Experience with infrared quartz heater
 
Want to improve heating my house-at lower cost.
The inrared quartz heater sounds good.
Anyone have experience with this heater?

Robert Neville February 1st 09 09:19 PM

Experience with infrared quartz heater
 
wrote:

Want to improve heating my house-at lower cost.
The inrared quartz heater sounds good.
Anyone have experience with this heater?


If you want to heat your entire house, most of the time electricity in any form
of direct heater will be the most expensive way to heat. The savings promised
from all these wonder plug in heaters comes from the trade of heating a room or
an object (ie people) instead of the entire house.

TKM February 1st 09 11:43 PM

Experience with infrared quartz heater
 

wrote in message
...
Want to improve heating my house-at lower cost.
The inrared quartz heater sounds good.
Anyone have experience with this heater?


Quartz infrared lamps are great for a garage or other area where you want to
heat people or things, but not the air. As a bonus, they give out a lot of
light and lamp life is virtually indefinite. But electric BTUs are
expensive and I keep the burning hours short.

This type of heating does not make much sense for heating a whole house.
For one thing, with quartz infrared lamps, the heat is focused, not general.
If a house is to be heated with electric heat, I've found that baseboard
units work the best since they're usually placed to cancel out the heat lost
through perimeter walls and floors.

TKM



Ed Pawlowski February 2nd 09 03:19 AM

Experience with infrared quartz heater
 

wrote in message
...
Want to improve heating my house-at lower cost.
The inrared quartz heater sounds good.
Anyone have experience with this heater?


They produce heat very efficiently. They are good for one room or area. In
most locations, electric is very expensive and it will not save any money,
but you get one comfy room and the rest of the house cold for the same money
as burning oil or gas for the entire home. Not knowing your utility cost,
how much you want to heat, temperature, etc. it is not possible to make
accurate suggestions. .
+ + + + + + +
**TASKS FOR THIS EXERCISE**
**1)** Transcribe the forum thread on infrared quartz heaters between "They produce heat" and "accurate suggestions. .", inclusive.
**2)** Go on with the forum thread on infrared quartz heaters, picking up right after its final sentence.

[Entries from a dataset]
+ + + + + + +
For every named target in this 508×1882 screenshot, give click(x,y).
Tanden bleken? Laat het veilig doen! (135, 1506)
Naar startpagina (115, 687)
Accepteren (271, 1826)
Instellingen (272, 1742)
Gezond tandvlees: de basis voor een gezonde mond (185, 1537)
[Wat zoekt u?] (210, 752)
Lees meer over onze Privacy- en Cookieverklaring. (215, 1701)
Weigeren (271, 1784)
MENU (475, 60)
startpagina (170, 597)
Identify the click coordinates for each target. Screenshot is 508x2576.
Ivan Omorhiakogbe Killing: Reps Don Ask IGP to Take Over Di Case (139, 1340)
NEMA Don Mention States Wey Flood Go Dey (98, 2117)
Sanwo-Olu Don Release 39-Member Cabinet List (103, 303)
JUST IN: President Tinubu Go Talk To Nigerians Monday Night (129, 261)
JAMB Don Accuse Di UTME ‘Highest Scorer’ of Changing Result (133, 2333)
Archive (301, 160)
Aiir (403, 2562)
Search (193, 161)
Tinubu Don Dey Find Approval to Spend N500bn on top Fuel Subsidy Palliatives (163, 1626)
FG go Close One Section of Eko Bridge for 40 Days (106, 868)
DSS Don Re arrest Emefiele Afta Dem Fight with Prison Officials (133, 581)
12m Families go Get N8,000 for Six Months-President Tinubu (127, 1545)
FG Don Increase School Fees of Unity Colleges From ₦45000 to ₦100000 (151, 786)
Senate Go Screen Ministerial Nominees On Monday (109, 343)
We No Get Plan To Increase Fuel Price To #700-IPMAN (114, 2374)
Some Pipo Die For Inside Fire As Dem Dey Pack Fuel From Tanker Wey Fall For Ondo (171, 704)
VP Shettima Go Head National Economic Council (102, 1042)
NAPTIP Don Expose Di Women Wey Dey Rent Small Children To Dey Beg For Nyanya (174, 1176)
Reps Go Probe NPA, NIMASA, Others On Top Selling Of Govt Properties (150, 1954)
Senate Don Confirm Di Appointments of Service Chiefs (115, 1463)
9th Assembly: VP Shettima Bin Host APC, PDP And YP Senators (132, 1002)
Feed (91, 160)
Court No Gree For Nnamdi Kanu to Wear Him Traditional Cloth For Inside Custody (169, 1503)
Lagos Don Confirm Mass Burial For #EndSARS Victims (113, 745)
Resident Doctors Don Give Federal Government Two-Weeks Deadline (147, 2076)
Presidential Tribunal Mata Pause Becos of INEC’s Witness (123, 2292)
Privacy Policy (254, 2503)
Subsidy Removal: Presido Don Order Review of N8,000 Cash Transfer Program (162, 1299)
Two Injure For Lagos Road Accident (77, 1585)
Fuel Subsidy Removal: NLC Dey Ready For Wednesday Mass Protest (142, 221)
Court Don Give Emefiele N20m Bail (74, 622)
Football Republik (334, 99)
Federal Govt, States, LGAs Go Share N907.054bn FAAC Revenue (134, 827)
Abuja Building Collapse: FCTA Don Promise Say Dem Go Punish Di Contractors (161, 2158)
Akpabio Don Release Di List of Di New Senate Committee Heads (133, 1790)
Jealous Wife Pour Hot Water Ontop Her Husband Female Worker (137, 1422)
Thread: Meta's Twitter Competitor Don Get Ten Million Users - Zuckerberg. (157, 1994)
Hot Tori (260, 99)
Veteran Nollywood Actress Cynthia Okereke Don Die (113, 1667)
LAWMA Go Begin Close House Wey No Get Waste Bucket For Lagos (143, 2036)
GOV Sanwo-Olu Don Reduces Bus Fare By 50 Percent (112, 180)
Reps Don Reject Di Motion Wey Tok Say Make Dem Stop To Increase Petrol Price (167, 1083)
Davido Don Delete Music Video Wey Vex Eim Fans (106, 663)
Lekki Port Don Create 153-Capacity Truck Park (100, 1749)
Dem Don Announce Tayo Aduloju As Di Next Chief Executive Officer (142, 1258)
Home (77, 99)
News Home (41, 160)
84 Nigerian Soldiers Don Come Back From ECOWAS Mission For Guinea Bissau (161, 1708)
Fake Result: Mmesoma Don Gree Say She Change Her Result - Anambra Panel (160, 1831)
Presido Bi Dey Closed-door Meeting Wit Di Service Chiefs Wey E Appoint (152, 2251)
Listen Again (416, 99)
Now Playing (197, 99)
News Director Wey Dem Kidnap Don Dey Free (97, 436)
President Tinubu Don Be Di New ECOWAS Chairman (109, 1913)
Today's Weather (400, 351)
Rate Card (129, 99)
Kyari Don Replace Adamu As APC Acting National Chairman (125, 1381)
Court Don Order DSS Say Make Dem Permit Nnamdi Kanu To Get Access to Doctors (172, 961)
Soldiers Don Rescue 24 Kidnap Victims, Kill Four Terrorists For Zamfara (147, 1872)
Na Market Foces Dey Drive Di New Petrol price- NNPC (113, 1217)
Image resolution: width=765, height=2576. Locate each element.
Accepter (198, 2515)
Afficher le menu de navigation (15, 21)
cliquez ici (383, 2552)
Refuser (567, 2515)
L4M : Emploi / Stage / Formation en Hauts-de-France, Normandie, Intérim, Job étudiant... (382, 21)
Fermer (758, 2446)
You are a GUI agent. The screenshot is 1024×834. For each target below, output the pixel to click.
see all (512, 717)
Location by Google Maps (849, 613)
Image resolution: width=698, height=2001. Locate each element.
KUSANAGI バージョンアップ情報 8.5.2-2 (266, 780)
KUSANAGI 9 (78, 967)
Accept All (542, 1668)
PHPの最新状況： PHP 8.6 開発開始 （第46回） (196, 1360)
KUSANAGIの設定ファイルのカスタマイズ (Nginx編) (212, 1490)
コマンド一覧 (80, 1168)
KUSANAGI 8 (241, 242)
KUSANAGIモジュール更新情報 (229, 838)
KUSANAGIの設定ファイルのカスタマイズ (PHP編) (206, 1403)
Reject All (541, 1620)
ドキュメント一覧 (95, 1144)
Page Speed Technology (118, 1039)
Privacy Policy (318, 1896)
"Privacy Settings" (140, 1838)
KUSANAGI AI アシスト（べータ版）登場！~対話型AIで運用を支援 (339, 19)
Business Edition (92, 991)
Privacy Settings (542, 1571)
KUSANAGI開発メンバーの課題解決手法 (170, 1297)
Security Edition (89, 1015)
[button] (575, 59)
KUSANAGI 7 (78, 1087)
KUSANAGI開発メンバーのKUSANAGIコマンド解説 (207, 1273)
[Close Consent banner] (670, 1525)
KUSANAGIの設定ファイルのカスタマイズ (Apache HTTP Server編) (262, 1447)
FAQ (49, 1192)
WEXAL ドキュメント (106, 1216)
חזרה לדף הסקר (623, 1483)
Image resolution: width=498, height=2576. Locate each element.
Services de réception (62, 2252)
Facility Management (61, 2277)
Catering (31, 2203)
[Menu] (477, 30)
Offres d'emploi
+ + + + + + +
**ANSWERS TO THE EXERCISES**
**1)**
They produce heat very efficiently. They are good for one room or area. In
most locations, electric is very expensive and it will not save any money,
but you get one comfy room and the rest of the house cold for the same money
as burning oil or gas for the entire home. Not knowing your utility cost,
how much you want to heat, temperature, etc. it is not possible to make
accurate suggestions. .

**2)**
HeyBub[_3_] February 2nd 09 03:54 AM

Experience with infrared quartz heater
 
wrote:
Want to improve heating my house-at lower cost.
The inrared quartz heater sounds good.
Anyone have experience with this heater?


A 5000 watt quartz heater produces exactly the same amount of heat as a 5000
watt resistive coil heater. Virtually all electric heaters produce the same
amount of heat for a given wattage.

I could imagine some with a 100-watt fan producing only 4900 watts of heat,
but that's about the extent of the difference. Even then, if the fan
"consumes" 100 watts, the fan is converting it to heat, so no real loss
there.



Jim Elbrecht February 2nd 09 12:48 PM

Experience with infrared quartz heater
 
On Sun, 1 Feb 2009 21:54:07 -0600, "HeyBub"
wrote:

wrote:
Want to improve heating my house-at lower cost.
The inrared quartz heater sounds good.
Anyone have experience with this heater?


A 5000 watt quartz heater produces exactly the same amount of heat as a 5000
watt resistive coil heater. Virtually all electric heaters produce the same
amount of heat for a given wattage.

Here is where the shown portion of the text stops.